Las imágenes hablan por sí solas y nos confrontan con una reflexión de calado que resuena hoy con fuerza perturbadora sobre la conciencia mundial y europea, ahora que una nueva barbarie, perpetrada esta vez por el nacionalismo panruso de Putin (en nada diferente al del nazismo germano de los años treinta y cuarenta del siglo pasado) bombardea de nuevo a la población civil, por mucho que en esta ocasión no haya causa noble alguna que argumentar. El cine de Loznitsa vuelve a colocar en el centro del debate urgentes cuestiones morales que interpelan tanto a la memoria histórica más incómoda, como a nuestro propio presente.
Carlos F. Heredero
En un momento de Sobre la historia natural de la destrucción, W. G. Sebald escribe sobre los bombardeos aliados en las ciudades alemanas: “Un pueblo que había asesinado y maltratado a muerte a millones de seres humanos no podía exigir a las potencias ganadoras nada que tuviera que ver con la lógica militar que dictó la destrucción de las ciudades alemanas”. El silencio del pueblo alemán ante las ruinas de sus ciudades es, en términos bélicos, el silencio del vencido. El escritor austríaco W. G. Sebald quiso luchar contra este silencio y publicó en 1999 un ensayo terrible para luchar contra la desmemoria y recordar que los vencedores también masacraron a civiles alemanes, que la excusa de salvar a Europa del nazismo estuvo plagada de destrucción y de injusticia. Sin citar la obra de Sebald, más allá de su título como referencia, Sergei Loznitsa enlaza con sus ideas para mostrarnos en imágenes de archivo cómo se desarrolló esta historia de destrucción.
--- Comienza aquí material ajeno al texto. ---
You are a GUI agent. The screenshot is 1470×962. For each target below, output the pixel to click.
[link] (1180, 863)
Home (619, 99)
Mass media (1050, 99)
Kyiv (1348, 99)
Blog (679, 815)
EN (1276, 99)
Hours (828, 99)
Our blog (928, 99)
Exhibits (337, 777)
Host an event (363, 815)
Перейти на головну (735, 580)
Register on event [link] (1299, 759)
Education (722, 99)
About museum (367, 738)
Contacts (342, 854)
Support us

La película empieza con imágenes del pueblo alemán comprando y paseando por el berlinés ‘Unter den Linden’. Como si fueran imágenes de un tiempo de inconsciencia antes de la destrucción. Más tarde vemos las almas que fabrican balas, metralletas y bombas de bombardeo. El general Montgomery se reúne con los fabricantes de armas e indica que están fabricando el armamento más potente del mundo. Winston Churchill pronuncia un discurso a la nación recordando que empezarán a destruir las fábricas alemanas de armamento y que la población civil debe abandonar sus casas porque podrían ser víctimas de unos bombardeos que durarán hasta la victoria aliada. Una voz acabados los discursos empiezan a estallar las bombas y el paisaje alemán se transforma. Dresde, Colonia o Rostock ya no volverán a ser las mismas. La población huye con sus enseres, los bomberos apagan el fuego y sacan algún cadáver de las ruinas, las autoridades nazis pasean por el lugar. Alemania aparece como un paisaje infernal, como un pueblo devastado. Sergei Loznitsa, cineasta de origen ucraniano, no nos habla de las bombas rusas que han caído sobre Járkov o Mariúpol. Al resucitar las imágenes del pasado nos recuerda, como hizo en su momento W. G. Sebald, que la historia humana de la destrucción se repite, que los discursos son siempre los mismos y que las víctimas inocentes siempre acaban huyendo o falleciendo.